Problem description> Would you return, word for word, the lines of the data below from the line with "contact us (47, 2554)" through the line with "Schnelle Lieferung (46, 1905)", and no others?

Records provided>
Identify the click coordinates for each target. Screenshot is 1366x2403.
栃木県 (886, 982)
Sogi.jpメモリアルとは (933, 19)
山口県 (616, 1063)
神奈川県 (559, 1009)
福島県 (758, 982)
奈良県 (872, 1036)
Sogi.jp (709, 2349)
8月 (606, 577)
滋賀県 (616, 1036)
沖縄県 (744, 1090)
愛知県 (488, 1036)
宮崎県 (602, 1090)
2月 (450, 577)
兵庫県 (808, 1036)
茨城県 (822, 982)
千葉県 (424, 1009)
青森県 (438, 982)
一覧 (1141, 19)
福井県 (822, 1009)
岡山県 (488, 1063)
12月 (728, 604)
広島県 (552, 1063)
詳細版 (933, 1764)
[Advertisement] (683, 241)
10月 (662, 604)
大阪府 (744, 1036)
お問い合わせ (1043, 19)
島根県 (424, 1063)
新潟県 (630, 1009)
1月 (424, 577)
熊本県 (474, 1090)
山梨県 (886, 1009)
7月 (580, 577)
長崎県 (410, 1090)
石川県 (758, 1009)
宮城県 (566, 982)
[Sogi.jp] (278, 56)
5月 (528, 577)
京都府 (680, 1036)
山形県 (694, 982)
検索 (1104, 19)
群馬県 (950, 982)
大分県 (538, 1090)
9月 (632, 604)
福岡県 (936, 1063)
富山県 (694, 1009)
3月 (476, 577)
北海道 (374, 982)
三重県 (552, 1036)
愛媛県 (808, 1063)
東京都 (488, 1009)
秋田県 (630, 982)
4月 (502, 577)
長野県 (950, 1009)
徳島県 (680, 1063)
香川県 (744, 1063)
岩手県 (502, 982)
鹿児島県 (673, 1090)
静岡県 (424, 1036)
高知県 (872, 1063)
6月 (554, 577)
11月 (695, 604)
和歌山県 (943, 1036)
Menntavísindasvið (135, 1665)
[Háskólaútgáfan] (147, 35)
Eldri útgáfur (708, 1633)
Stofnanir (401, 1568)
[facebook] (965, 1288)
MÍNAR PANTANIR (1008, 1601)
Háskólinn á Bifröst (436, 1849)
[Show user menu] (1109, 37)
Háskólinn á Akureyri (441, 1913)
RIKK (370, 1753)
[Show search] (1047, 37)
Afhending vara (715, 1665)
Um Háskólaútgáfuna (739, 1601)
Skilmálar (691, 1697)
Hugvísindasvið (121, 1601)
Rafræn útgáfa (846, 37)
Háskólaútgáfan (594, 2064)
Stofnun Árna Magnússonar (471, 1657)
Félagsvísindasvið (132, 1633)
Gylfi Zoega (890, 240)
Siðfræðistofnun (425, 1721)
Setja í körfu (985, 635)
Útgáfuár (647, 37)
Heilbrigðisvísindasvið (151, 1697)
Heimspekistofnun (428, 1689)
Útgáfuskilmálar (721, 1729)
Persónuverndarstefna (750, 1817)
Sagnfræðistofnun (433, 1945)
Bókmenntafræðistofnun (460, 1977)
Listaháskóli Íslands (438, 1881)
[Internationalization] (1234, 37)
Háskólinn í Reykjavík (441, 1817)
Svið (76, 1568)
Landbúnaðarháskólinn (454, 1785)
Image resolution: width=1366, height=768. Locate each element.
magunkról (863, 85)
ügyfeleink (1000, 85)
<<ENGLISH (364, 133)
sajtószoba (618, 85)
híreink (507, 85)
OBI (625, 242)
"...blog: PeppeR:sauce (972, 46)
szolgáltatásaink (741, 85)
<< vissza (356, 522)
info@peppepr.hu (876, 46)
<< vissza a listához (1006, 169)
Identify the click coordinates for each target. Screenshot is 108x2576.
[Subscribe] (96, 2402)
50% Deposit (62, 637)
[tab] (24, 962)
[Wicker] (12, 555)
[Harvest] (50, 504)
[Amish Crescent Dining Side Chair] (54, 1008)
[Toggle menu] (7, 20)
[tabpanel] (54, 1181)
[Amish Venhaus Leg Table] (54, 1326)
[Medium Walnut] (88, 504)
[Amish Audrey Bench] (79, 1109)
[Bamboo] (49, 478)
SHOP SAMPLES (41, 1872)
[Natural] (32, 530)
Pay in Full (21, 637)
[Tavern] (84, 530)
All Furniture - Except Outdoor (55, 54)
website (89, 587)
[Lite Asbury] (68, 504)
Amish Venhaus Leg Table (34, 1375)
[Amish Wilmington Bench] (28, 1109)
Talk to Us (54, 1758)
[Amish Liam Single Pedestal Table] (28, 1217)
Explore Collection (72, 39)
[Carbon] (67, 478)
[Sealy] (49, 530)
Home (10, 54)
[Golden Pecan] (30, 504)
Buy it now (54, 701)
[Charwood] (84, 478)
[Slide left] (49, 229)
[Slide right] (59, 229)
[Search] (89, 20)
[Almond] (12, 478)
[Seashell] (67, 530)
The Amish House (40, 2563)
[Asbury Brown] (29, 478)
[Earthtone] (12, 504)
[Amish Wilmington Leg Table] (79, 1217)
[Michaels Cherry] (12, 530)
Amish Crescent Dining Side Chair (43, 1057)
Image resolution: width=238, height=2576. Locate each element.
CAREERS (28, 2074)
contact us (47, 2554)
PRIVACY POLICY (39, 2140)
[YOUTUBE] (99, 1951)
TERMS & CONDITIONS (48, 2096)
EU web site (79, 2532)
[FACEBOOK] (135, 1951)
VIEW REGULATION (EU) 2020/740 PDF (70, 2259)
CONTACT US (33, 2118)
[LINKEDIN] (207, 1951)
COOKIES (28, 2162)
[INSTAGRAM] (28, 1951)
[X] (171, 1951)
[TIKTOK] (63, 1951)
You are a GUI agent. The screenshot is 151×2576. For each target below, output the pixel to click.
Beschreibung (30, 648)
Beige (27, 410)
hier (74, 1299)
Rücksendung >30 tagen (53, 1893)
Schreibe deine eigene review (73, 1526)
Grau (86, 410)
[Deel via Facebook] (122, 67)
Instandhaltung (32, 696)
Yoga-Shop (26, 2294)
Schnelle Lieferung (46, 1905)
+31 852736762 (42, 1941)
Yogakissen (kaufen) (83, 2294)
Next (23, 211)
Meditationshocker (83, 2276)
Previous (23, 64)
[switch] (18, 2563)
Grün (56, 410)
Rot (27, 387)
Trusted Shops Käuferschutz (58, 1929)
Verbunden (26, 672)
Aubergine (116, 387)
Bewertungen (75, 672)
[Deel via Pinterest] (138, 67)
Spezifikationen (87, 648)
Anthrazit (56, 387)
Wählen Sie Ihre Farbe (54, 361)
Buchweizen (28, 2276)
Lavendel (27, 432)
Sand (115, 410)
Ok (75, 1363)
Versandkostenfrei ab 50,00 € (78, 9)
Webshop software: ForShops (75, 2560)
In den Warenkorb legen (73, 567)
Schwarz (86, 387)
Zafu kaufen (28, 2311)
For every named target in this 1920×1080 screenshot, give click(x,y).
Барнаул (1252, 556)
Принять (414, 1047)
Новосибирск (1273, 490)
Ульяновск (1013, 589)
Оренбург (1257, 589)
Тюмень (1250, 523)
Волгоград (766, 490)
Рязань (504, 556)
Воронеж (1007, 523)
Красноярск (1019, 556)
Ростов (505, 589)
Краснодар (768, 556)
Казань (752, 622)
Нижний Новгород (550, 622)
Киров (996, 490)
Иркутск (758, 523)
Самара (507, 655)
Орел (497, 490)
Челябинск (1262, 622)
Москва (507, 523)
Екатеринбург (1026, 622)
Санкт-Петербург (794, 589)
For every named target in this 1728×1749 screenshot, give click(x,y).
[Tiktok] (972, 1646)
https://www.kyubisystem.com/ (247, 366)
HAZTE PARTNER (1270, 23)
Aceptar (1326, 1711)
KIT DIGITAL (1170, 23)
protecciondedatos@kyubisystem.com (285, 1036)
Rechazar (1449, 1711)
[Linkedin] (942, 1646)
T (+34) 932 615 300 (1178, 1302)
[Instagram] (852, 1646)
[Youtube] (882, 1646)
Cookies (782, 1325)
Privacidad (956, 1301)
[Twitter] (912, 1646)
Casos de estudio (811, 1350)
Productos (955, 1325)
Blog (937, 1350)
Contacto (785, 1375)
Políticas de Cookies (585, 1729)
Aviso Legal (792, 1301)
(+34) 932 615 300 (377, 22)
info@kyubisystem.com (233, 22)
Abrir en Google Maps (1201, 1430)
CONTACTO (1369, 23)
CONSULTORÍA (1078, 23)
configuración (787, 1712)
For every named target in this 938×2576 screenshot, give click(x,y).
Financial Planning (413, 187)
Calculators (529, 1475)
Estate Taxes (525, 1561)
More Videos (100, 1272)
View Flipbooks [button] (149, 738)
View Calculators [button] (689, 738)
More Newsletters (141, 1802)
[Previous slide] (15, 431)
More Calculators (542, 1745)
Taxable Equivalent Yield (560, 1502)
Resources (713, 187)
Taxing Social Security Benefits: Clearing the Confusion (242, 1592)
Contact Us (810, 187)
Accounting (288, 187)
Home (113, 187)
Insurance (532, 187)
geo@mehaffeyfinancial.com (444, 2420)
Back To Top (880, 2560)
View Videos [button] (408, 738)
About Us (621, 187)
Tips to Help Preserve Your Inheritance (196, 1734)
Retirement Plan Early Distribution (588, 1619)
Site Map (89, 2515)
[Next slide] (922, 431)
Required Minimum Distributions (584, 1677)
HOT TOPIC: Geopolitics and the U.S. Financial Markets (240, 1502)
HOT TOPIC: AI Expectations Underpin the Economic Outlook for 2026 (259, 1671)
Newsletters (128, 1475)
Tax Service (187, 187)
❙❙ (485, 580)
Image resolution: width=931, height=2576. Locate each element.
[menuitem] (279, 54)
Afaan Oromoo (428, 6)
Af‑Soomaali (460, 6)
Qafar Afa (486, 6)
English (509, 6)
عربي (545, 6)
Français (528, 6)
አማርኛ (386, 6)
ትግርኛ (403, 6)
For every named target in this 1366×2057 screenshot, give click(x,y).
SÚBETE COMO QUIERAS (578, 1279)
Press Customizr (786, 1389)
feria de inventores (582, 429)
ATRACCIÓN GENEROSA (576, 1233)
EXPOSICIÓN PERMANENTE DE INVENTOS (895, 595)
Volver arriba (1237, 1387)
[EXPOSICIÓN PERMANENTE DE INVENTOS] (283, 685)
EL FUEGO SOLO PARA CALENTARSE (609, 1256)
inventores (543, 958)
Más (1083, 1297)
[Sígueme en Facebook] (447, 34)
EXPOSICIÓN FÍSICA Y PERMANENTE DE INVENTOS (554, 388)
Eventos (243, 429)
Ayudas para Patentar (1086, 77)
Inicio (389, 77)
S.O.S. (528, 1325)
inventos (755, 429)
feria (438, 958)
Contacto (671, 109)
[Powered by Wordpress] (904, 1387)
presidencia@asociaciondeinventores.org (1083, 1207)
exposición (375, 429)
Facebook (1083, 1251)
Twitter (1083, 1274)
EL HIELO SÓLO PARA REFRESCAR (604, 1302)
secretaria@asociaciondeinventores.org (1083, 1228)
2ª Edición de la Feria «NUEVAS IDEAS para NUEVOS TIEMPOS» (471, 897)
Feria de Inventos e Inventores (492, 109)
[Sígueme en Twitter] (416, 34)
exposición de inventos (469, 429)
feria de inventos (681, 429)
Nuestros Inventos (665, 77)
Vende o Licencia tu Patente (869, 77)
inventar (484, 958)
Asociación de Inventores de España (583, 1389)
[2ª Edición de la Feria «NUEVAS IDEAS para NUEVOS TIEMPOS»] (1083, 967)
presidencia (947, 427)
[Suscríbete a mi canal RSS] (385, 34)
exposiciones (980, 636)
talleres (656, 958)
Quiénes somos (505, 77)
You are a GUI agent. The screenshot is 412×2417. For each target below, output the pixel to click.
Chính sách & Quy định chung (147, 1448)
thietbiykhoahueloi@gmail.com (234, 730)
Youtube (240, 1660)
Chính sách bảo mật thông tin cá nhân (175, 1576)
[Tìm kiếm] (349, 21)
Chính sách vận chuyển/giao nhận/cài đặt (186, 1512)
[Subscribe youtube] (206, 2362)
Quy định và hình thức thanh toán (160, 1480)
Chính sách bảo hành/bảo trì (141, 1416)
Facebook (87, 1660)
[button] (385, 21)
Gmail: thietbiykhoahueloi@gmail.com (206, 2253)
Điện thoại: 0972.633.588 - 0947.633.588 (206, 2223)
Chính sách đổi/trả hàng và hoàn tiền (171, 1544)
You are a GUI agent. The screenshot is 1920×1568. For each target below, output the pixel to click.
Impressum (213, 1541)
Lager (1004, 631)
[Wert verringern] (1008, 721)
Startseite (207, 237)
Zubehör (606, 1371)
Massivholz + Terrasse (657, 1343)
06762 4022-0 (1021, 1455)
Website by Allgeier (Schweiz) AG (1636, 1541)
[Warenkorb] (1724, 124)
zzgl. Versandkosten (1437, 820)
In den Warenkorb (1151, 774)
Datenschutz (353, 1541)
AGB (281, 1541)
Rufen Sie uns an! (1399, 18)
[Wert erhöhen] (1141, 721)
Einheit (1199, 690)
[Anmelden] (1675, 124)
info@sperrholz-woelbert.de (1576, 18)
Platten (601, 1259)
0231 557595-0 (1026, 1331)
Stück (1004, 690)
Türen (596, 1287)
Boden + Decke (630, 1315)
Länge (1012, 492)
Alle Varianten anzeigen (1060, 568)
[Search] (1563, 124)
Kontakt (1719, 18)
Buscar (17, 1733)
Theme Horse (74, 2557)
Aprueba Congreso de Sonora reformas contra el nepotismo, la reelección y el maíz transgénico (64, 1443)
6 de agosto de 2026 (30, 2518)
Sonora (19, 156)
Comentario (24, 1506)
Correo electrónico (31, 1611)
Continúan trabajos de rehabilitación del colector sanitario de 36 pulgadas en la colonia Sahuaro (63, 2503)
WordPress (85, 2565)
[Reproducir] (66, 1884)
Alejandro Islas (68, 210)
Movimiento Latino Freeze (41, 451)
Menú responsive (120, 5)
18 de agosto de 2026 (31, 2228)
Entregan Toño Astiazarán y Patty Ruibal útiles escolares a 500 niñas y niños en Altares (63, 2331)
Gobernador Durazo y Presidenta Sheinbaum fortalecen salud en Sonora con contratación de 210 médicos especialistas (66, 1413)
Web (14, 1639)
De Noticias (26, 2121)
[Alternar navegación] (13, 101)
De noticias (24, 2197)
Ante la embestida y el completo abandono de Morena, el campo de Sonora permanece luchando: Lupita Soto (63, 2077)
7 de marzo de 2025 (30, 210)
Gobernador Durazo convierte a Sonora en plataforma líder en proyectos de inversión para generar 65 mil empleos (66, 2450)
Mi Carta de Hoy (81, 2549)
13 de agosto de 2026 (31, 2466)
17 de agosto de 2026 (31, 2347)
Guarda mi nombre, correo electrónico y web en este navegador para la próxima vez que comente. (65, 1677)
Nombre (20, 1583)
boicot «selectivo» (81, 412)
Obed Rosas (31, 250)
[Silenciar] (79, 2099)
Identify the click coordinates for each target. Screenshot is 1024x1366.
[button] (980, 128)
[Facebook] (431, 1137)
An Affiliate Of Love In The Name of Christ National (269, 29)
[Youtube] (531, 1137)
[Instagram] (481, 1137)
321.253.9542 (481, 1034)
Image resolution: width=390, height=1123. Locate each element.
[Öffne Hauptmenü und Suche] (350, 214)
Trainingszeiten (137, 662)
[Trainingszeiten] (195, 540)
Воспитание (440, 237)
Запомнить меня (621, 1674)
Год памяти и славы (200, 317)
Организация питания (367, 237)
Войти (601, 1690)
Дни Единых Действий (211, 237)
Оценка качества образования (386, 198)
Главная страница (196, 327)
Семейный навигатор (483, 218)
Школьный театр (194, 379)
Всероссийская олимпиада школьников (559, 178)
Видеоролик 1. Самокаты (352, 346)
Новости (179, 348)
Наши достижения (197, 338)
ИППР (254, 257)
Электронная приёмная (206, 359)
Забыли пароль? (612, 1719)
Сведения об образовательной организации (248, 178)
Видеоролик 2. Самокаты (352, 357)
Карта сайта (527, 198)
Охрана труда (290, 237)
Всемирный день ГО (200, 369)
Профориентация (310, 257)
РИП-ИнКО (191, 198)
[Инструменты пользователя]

Exercise result>
contact us (47, 2554)
PRIVACY POLICY (39, 2140)
[YOUTUBE] (99, 1951)
TERMS & CONDITIONS (48, 2096)
EU web site (79, 2532)
[FACEBOOK] (135, 1951)
VIEW REGULATION (EU) 2020/740 PDF (70, 2259)
CONTACT US (33, 2118)
[LINKEDIN] (207, 1951)
COOKIES (28, 2162)
[INSTAGRAM] (28, 1951)
[X] (171, 1951)
[TIKTOK] (63, 1951)
You are a GUI agent. The screenshot is 151×2576. For each target below, output the pixel to click.
Beschreibung (30, 648)
Beige (27, 410)
hier (74, 1299)
Rücksendung >30 tagen (53, 1893)
Schreibe deine eigene review (73, 1526)
Grau (86, 410)
[Deel via Facebook] (122, 67)
Instandhaltung (32, 696)
Yoga-Shop (26, 2294)
Schnelle Lieferung (46, 1905)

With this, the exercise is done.